I found Imre Kertész’s 2002 Nobel lecture a good and thought-provoking read, and I hope you will too. A couple of language-related bits:
Consider what happened to language in the twentieth century, what became of words. I daresay that the first and most shocking discovery made by writers in our time was that language, in the form it came down to us, a legacy of some primordial culture, had simply become unsuitable to convey concepts and processes that had once been unambiguous and real. Think of Kafka, think of Orwell, in whose hands the old language simply disintegrated. It was as if they were turning it round and round in an open fire, only to display its ashes afterward, in which new and previously unknown patterns emerged. […]
It makes me especially happy to be expressing these thoughts in my native language: Hungarian.
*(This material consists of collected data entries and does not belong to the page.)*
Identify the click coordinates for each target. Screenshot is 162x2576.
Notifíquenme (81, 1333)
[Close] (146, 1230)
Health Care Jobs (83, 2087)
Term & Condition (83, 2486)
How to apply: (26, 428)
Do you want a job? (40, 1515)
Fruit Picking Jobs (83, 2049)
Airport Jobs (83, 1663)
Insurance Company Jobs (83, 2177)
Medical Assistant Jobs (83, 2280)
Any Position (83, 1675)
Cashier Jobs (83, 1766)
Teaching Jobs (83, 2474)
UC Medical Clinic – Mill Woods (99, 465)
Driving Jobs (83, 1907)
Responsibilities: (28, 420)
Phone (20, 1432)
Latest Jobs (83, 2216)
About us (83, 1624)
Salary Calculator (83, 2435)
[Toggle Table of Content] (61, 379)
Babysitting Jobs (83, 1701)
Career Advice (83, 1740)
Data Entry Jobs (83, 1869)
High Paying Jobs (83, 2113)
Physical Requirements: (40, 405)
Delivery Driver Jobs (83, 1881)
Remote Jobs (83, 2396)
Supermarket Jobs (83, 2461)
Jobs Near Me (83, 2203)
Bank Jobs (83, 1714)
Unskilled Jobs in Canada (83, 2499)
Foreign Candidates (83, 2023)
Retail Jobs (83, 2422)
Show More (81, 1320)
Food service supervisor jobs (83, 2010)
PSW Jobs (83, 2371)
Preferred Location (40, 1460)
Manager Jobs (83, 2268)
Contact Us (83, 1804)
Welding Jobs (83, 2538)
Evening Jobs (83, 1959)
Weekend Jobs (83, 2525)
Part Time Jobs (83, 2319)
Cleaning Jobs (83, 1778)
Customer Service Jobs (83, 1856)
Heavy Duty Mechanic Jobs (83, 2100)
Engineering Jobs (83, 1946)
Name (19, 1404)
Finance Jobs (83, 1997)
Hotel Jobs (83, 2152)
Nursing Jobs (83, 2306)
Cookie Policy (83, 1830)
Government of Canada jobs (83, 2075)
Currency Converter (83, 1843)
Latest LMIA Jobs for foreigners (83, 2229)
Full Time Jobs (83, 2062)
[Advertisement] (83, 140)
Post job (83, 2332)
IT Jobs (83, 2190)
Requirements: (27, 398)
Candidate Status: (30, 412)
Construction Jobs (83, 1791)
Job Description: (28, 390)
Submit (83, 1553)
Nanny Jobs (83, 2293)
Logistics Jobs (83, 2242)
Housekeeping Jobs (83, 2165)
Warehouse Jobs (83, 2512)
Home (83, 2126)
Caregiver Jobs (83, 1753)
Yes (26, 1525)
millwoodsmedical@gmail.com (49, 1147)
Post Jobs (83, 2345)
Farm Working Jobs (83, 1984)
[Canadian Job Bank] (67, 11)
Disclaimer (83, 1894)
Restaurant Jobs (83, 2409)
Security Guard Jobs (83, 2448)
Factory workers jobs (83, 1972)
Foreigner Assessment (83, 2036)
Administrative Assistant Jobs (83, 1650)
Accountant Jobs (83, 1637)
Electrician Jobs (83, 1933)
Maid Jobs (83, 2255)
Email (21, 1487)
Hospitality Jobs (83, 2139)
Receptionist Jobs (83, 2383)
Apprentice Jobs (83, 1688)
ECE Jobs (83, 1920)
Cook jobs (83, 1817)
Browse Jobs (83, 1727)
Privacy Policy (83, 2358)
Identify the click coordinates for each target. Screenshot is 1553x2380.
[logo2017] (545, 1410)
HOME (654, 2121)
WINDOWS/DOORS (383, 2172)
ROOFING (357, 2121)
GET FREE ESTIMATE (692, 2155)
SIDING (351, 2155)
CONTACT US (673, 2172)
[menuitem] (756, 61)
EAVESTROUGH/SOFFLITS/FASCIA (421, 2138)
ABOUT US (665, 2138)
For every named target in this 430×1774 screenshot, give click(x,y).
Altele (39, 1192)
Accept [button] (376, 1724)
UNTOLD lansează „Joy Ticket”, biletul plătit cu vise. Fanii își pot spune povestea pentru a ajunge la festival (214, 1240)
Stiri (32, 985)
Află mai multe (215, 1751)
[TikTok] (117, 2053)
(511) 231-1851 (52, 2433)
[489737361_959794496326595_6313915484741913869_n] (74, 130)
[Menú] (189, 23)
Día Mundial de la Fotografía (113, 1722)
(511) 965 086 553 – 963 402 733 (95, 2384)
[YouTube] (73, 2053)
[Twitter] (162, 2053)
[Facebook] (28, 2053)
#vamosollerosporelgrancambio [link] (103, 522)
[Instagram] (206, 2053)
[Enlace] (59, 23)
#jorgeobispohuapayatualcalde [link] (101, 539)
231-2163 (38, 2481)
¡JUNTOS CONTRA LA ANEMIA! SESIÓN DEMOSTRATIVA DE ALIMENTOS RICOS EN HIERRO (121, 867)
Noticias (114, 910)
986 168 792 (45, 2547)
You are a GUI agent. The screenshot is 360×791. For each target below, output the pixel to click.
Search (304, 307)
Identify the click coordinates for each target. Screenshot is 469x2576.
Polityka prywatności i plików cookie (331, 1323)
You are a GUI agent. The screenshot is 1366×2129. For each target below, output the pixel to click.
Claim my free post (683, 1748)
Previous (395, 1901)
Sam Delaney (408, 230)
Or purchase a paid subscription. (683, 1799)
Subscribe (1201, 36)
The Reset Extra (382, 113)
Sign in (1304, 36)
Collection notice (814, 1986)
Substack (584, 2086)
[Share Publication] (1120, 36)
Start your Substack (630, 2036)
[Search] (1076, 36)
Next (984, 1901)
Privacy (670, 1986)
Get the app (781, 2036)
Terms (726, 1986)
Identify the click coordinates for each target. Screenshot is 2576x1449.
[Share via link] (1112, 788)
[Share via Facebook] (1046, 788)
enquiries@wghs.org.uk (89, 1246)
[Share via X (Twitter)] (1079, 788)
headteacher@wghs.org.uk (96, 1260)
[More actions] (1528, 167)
I was born in Budapest, in a Jewish family, whose maternal branch hailed from the Transylvanian city of Kolozsvár (Cluj) and the paternal side from the southwestern corner of the Lake Balaton region. My grandparents still lit the Sabbath candles every Friday night, but they changed their name to a Hungarian one, and it was natural for them to consider Judaism their religion and Hungary their homeland. My maternal grandparents perished in the Holocaust; my paternal grandparents’ lives were destroyed by Mátyás Rákosi’s Communist rule, when Budapest’s Jewish old age home was relocated to the northern border region of the country. I think this brief family history encapsulates and symbolizes this country’s modern-day travails. What it teaches me, though, is that there is not only bitterness in grief, but also extraordinary moral potential.
Makes me want to read his work. The Nobel site has the speech in Swedish, French, and German, as well as Kertész’s native Hungarian (“Külön öröm számomra, hogy ezeket a gondolatokat az anyanyelvemen, magyarul mondhatom el…”); I got the link from the indispensable wood s lot.